RAPID START (RS): The most popular fluorescent lamp/ballast combination used today. This ballast quickly and efficiently preheats lamp cathodes to start the lamp. Uses a "bi-pin" base.

ROOM CAVITY RATIO (RCR): A ratio of room dimensions used to quantify how light will interact with room surfaces. A factor used in illuminance calculations.

REFLECTANCE: The ratio of light reflected from a surface to the light incident on the surface. Reflectances are often used for lighting calculations. The reflectance of a dark carpet is around 20%, and a clean white wall is roughly 50% to 60%.

REFLECTOR: The part of a light fixture that shrouds the lamps and redirects some light emitted from the lamp.

REFRACTOR: A device used to redirect the light output from a source, primarily by bending the waves of light.

RECESSED: The term used to describe the doorframe of a troffer where the lens or louver lies above the surface of the ceiling.

REGULATION: The ability of a ballast to hold constant (or nearly constant) the output watts (light output) during fluctuations in the voltage feeding of the ballast. Normally specified as +/- percent change in output compared to +/- percent change in input.

RELAY: A device that switches an electrical load on or off based on small changes in current or voltage. Examples: low voltage relay and solid state relay.

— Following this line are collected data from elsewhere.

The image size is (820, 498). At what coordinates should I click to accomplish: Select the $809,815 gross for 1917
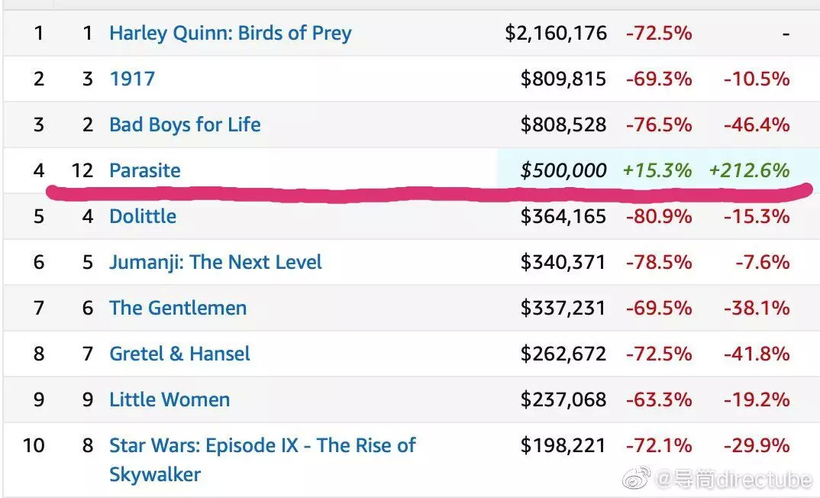tap(563, 79)
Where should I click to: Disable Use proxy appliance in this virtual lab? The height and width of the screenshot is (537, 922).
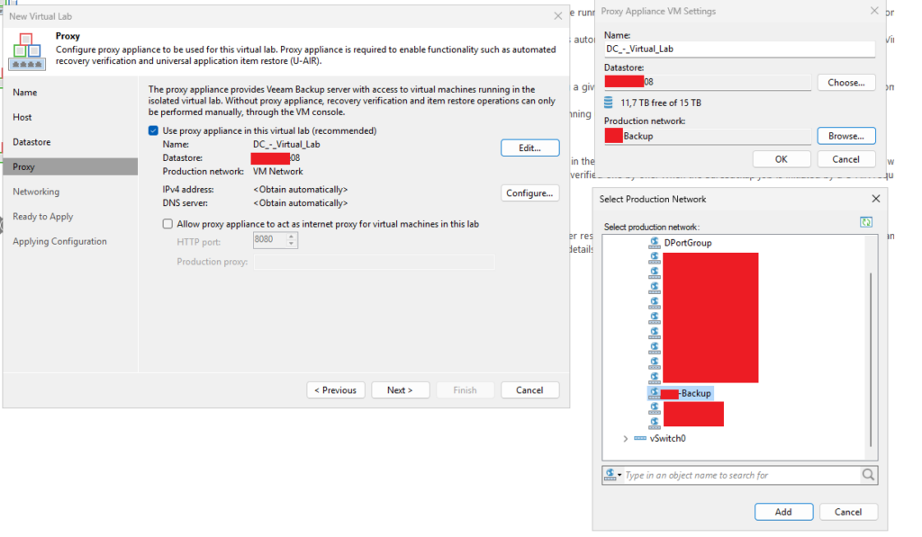[154, 131]
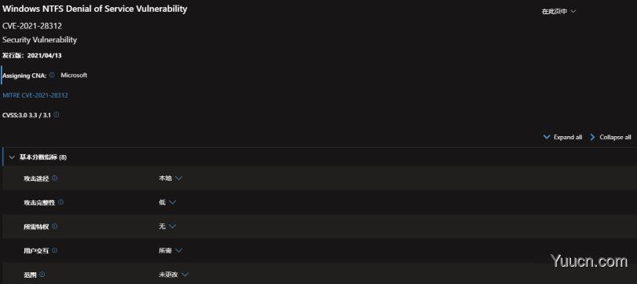Expand the 低 attack complexity chevron
Viewport: 637px width, 284px height.
(172, 202)
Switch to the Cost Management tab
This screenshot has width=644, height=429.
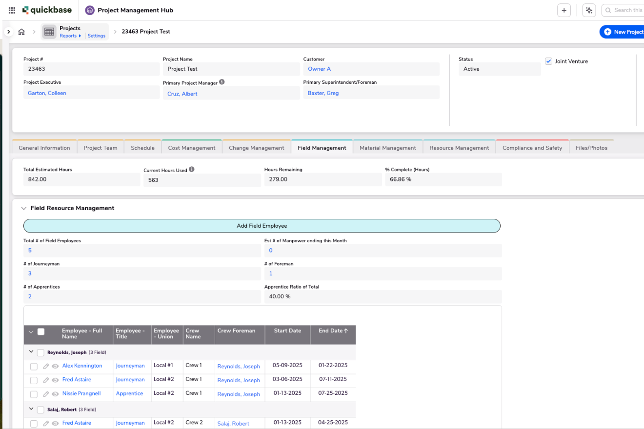click(191, 148)

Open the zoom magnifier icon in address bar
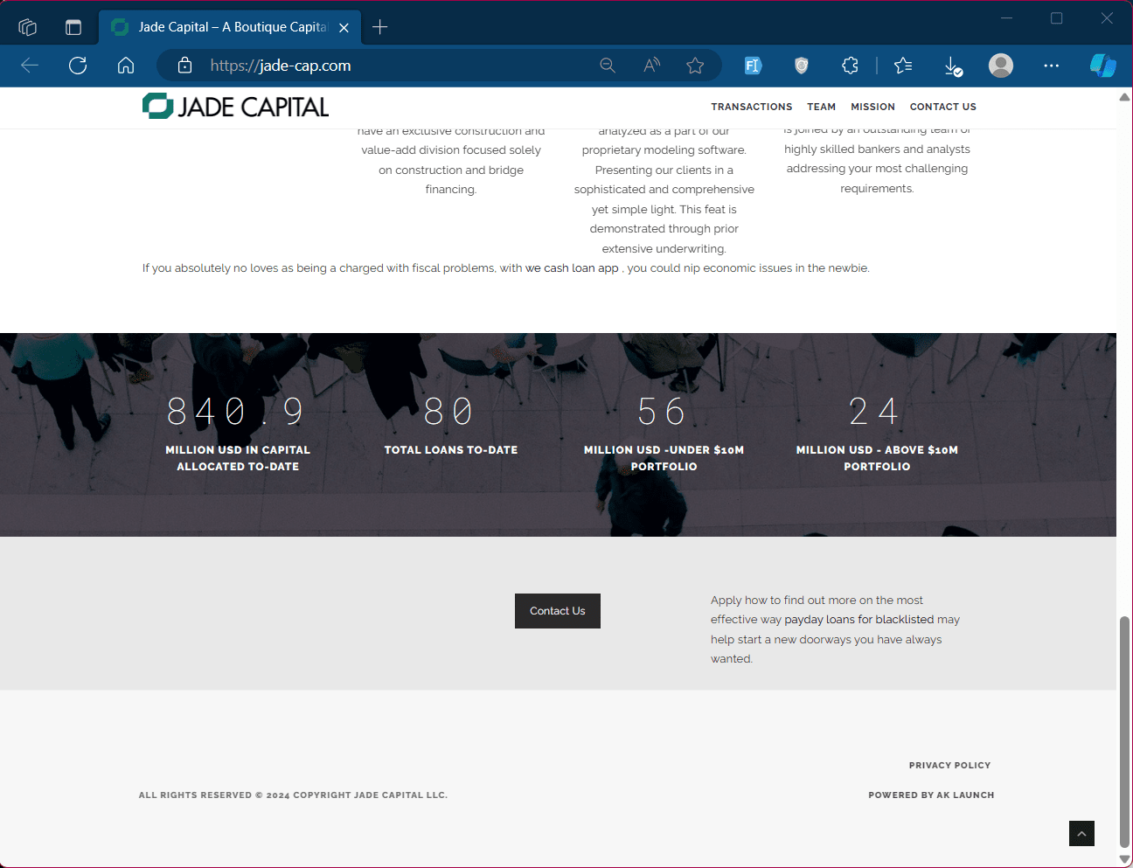tap(608, 66)
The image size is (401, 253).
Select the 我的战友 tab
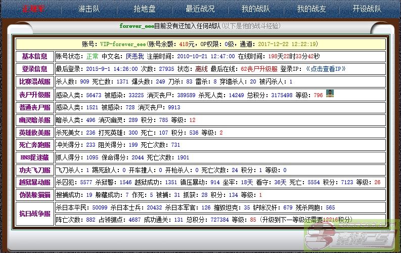(x=310, y=9)
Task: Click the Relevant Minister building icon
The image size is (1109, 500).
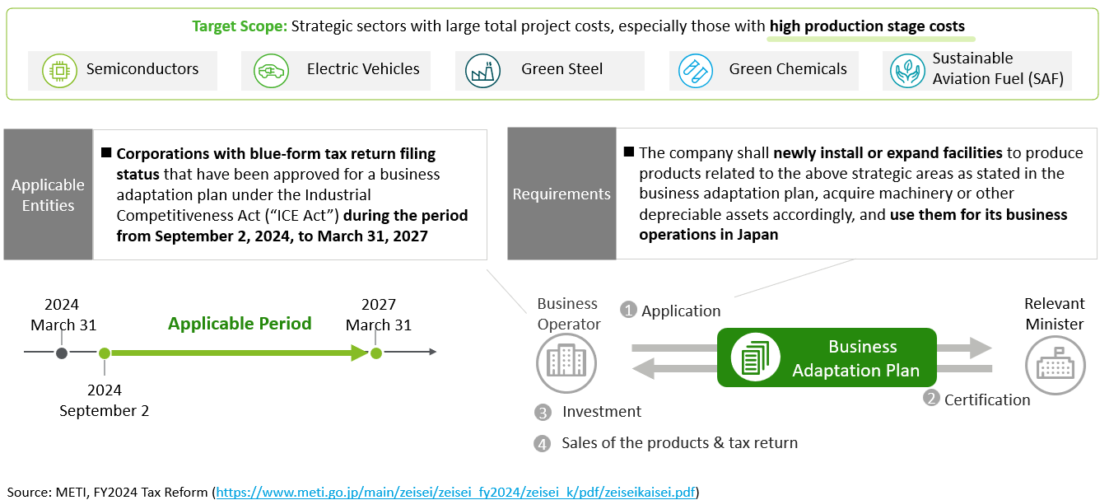Action: pyautogui.click(x=1055, y=365)
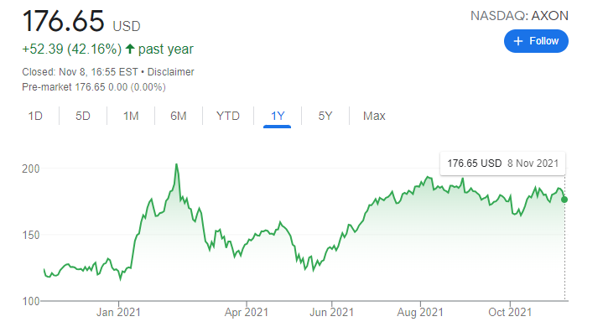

RETROFIT: Refers to upgrading a fixture, room, or building by installing new parts or equipment.

SELF-LUMINOUS EXIT SIGN: An illumination technology using phosphor-coated glass tubes filled with radioactive tritium gas. The exit sign uses no electricity and thus does not need to be hardwired.

SEMI-SPECULAR: Term describing the light reflection characteristics of a material. Some light is reflected directionally, with some amount of scatter.

SHIELDING ANGLE: The angle measured from the ceiling plane to the line of sight where the bare lamp in a luminaire becomes visible. Higher shielding angles reduce direct glare. It is the complementary angle of the cutoff angle. (See CUTOFF ANGLE).

SPACING CRITERION: A maximum distance that interior fixtures may be spaced that ensures uniform illumination on the work plane. The luminaire height above the work plane multiplied by the spacing criterion equals the center-to-center luminaire spacing.

SPECULAR: Mirrored or polished surface. The angle of reflection is equal to the angle of incidence. This word describes the finish of the material used in some louvers and reflectors.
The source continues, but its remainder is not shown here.